* [Work to be completed]: Your task is to return the span of lines beginning at the one with "Given: Click the spelling check abc icon" and ending at the last line of the data, exactly as it stands.

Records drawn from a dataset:
--*--
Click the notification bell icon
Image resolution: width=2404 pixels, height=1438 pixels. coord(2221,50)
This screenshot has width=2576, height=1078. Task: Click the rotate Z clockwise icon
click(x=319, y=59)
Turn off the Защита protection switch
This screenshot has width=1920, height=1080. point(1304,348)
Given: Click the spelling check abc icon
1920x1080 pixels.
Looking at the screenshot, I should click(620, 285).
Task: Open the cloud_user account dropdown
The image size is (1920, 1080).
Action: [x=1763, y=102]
--*--
* [Solution to the exercise]:
Given: Click the spelling check abc icon
1920x1080 pixels.
Looking at the screenshot, I should click(620, 285).
Task: Open the cloud_user account dropdown
The image size is (1920, 1080).
Action: [x=1763, y=102]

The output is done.